Wool v. Pallito, s. 17–131 & 17–274

Decision Date29 June 2018
Docket NumberNos. 17–131 & 17–274,s. 17–131 & 17–274
Citation193 A.3d 510
Parties Kirk WOOL v. Andrew PALLITO, Commissioner Bernard Carter v. Lisa Menard, Commissioner
CourtVermont Supreme Court

Kirk Wool, Pro Se, Camp Hill, Pennsylvania, PlaintiffAppellant.

Bradley S. Stetler of Stetler, Allen & Kampmann, Burlington, for PlaintiffAppellant Carter.

Thomas J. Donovan, Jr., Attorney General, and David McLean (2017–131), Assistant Attorney General, Montpelier, and Emily A. Carr, Assistant Attorney General, Waterbury, for Defendant(s)Appellee(s).

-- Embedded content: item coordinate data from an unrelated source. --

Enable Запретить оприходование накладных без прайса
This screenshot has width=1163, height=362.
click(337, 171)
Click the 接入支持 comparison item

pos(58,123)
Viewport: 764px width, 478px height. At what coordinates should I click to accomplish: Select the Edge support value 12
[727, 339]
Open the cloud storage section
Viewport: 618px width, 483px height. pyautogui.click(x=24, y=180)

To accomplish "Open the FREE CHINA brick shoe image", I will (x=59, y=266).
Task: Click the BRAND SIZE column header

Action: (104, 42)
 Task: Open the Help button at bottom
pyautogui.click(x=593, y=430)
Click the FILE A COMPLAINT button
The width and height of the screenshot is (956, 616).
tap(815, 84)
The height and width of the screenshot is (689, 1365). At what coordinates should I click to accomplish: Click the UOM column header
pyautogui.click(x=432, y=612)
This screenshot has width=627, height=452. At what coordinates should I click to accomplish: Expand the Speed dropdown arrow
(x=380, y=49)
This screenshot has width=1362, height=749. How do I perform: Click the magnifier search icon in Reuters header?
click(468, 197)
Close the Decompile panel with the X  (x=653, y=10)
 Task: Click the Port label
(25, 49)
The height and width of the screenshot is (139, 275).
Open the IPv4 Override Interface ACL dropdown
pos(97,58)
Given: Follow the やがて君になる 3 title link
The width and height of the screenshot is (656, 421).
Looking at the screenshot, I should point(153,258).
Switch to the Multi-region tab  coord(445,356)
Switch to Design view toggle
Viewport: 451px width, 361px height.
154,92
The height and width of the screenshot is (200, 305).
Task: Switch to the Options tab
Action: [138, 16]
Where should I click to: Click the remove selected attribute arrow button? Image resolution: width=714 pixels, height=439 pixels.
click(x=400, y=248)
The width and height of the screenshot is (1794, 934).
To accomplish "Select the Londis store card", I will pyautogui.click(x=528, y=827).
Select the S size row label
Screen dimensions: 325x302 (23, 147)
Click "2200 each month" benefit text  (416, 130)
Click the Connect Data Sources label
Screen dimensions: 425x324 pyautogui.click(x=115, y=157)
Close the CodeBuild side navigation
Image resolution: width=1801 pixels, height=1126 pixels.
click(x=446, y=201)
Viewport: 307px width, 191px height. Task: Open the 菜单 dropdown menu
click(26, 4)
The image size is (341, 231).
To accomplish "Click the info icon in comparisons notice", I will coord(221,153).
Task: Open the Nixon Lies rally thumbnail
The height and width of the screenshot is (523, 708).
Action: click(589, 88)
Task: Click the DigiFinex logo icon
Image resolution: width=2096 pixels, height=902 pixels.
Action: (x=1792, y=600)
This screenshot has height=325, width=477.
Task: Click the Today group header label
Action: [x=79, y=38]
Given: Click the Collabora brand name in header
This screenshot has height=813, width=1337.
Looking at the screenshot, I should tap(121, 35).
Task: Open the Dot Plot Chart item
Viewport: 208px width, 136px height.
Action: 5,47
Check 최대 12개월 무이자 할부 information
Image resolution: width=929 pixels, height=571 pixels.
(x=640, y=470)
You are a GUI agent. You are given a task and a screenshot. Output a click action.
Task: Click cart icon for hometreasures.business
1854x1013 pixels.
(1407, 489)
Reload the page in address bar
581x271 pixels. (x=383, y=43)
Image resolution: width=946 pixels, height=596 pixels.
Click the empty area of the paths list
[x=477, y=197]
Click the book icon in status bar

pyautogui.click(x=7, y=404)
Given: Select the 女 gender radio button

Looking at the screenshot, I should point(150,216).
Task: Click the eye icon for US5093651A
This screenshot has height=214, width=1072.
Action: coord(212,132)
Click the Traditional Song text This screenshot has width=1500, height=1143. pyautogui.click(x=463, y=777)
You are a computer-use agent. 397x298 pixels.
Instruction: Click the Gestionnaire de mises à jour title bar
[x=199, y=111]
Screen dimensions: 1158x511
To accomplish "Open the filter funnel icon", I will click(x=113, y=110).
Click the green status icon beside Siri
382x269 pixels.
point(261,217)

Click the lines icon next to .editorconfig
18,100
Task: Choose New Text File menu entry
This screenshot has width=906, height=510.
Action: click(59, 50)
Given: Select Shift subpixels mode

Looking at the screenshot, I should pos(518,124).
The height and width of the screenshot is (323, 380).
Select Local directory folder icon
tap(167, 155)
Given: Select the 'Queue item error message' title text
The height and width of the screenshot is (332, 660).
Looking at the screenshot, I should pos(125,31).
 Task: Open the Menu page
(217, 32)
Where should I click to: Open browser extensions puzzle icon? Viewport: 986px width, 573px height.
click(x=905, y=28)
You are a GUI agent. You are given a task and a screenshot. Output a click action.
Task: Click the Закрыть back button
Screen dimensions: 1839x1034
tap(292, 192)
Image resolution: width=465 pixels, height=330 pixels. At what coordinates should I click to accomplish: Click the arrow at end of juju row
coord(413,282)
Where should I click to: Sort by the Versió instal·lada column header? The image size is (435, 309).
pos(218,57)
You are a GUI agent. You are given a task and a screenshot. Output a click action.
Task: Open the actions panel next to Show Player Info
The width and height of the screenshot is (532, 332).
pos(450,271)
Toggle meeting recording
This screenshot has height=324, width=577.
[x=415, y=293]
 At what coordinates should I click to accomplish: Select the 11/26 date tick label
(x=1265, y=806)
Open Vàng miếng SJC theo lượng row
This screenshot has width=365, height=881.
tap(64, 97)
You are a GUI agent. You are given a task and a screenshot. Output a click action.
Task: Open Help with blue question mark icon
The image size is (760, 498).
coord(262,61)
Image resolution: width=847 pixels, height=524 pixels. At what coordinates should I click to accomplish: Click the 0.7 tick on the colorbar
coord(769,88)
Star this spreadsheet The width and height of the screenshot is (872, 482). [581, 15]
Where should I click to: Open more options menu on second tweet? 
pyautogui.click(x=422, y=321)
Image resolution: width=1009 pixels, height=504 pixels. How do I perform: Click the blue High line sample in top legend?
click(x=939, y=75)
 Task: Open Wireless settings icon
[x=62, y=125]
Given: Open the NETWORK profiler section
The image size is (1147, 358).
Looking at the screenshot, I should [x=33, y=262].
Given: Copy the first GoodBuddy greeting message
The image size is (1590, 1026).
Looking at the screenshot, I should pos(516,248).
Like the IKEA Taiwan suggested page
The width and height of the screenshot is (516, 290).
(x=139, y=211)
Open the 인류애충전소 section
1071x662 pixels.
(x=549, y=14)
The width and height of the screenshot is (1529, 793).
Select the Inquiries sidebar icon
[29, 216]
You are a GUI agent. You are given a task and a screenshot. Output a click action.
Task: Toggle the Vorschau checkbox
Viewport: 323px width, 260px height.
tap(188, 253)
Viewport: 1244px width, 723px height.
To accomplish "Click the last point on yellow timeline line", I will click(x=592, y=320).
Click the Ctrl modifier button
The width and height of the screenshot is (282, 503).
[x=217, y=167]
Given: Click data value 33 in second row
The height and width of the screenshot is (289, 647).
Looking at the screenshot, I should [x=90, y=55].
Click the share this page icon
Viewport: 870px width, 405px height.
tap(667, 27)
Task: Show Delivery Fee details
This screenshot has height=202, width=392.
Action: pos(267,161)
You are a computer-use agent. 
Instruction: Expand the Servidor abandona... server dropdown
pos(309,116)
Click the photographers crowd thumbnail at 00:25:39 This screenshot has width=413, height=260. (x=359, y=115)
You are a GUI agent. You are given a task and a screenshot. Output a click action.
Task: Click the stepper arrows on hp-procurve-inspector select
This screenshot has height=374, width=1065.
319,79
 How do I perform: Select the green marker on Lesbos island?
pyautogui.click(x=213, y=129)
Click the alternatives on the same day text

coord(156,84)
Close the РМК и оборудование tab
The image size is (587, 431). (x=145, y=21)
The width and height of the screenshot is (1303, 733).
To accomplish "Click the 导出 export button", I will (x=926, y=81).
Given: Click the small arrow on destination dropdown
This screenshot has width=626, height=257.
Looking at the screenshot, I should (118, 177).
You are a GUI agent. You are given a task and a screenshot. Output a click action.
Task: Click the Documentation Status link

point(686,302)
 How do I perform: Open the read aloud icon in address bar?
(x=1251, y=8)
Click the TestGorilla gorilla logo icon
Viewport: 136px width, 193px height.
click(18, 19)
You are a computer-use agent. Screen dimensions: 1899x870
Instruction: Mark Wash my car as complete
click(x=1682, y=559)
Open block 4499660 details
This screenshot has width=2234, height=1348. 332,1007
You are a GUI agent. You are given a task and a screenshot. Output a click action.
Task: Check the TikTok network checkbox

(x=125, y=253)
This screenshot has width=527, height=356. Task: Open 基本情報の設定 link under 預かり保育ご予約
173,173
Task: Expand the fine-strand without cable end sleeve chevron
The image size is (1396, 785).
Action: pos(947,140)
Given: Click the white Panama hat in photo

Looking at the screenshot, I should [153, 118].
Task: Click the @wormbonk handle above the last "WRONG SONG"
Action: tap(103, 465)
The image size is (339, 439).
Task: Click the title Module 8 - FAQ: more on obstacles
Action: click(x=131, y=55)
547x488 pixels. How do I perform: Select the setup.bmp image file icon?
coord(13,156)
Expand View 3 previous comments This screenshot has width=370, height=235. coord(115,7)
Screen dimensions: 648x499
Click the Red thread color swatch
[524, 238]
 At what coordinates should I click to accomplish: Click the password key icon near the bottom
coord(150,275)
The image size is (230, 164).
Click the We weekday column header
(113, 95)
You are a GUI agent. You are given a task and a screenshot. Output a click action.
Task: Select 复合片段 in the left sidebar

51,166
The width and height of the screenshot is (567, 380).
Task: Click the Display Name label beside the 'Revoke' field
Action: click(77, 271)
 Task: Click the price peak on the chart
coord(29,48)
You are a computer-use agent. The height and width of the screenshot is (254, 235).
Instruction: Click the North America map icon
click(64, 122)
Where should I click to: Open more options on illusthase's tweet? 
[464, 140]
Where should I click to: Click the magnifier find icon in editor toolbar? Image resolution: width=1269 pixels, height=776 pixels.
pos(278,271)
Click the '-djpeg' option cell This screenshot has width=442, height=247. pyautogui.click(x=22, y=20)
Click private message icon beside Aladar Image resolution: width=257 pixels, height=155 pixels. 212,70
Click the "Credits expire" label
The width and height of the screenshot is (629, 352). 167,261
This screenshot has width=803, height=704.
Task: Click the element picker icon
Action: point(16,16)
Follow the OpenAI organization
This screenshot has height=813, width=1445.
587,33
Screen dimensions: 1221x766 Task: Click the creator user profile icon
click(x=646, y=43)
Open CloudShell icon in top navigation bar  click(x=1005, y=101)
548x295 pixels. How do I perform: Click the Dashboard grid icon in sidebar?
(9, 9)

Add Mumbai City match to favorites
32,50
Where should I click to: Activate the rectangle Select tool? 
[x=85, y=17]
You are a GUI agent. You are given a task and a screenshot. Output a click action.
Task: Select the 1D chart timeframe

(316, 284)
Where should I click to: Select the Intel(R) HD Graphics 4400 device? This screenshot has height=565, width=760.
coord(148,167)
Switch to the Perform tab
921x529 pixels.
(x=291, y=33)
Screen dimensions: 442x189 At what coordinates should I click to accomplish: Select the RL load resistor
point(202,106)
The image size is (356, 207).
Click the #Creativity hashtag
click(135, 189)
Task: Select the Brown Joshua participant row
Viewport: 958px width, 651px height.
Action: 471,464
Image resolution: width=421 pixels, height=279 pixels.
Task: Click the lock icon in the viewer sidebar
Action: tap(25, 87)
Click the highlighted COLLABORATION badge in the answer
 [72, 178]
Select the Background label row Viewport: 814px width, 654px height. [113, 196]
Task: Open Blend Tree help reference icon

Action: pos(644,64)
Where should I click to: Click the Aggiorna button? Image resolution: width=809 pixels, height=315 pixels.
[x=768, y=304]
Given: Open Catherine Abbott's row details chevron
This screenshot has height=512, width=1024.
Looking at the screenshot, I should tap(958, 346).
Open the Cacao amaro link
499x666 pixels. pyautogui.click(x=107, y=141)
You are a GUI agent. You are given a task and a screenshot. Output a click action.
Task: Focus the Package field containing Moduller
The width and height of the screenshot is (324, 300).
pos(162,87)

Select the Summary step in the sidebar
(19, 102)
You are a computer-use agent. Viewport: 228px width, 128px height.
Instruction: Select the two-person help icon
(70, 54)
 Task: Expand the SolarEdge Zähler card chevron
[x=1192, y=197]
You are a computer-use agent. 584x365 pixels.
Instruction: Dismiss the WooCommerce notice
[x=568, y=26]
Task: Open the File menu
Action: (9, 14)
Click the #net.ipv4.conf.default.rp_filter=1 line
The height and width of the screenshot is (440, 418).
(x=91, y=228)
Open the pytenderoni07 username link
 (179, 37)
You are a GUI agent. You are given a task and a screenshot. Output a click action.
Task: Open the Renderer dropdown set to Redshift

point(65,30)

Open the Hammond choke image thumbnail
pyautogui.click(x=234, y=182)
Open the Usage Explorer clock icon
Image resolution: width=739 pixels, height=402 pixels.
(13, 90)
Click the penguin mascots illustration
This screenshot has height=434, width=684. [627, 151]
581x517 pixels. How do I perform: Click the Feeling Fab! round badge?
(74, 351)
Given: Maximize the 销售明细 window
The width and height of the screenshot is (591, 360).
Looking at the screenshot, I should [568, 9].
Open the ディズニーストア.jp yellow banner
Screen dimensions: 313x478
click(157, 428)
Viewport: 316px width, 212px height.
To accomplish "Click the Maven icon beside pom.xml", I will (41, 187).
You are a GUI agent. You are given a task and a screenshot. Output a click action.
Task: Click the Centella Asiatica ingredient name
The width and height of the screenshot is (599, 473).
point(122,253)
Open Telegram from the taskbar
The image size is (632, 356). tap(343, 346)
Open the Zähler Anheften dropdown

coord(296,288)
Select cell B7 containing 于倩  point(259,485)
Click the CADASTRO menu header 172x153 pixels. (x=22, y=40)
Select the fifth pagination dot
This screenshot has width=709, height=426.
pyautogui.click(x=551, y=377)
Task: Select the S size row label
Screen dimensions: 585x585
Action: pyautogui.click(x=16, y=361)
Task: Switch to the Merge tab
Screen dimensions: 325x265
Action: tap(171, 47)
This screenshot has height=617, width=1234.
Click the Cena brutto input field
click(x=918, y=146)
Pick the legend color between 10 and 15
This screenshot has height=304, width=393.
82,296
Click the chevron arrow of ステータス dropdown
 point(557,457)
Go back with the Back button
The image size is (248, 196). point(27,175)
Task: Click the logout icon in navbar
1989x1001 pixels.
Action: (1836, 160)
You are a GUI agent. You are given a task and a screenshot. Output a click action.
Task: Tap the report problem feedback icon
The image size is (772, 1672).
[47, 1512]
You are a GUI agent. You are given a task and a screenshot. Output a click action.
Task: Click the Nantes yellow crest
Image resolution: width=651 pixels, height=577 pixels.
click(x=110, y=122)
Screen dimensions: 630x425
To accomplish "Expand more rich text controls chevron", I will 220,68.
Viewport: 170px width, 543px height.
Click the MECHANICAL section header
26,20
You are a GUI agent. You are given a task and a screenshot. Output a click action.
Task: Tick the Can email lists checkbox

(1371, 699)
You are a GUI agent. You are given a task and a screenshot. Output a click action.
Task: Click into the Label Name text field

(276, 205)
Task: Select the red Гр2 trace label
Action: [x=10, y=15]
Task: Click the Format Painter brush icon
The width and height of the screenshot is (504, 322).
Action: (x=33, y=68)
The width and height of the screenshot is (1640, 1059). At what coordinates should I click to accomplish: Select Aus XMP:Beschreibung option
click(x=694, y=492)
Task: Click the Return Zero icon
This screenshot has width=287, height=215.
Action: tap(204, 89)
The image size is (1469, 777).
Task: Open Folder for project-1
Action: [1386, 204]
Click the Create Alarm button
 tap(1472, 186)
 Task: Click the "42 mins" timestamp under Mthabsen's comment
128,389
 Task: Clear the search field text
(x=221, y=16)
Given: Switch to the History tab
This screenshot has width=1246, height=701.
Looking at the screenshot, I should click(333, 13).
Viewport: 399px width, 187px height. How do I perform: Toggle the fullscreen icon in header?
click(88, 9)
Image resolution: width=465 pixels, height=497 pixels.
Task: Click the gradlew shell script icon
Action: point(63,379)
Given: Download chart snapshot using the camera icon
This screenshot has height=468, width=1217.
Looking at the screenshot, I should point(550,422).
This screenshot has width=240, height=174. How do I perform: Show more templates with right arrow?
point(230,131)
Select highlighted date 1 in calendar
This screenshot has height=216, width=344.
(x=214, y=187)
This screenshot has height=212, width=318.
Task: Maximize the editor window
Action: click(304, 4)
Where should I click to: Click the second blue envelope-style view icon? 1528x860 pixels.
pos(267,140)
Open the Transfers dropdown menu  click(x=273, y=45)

PRESENT: Reiber, C.J., Skoglund, Robinson, Eaton and Carroll, JJ.

SKOGLUND, J.

¶ 1. Plaintiffs are inmates in the custody of the Department of Corrections who claim that a statute and certain administrative policies enacted after their incarceration operate together to retroactively increase the length of their sentences, in violation of the Ex Post Facto Clause of the United States Constitution. We conclude that plaintiffs have failed to demonstrate an ex post facto violation and therefore affirm the trial court's award of summary judgment to the Department in each case.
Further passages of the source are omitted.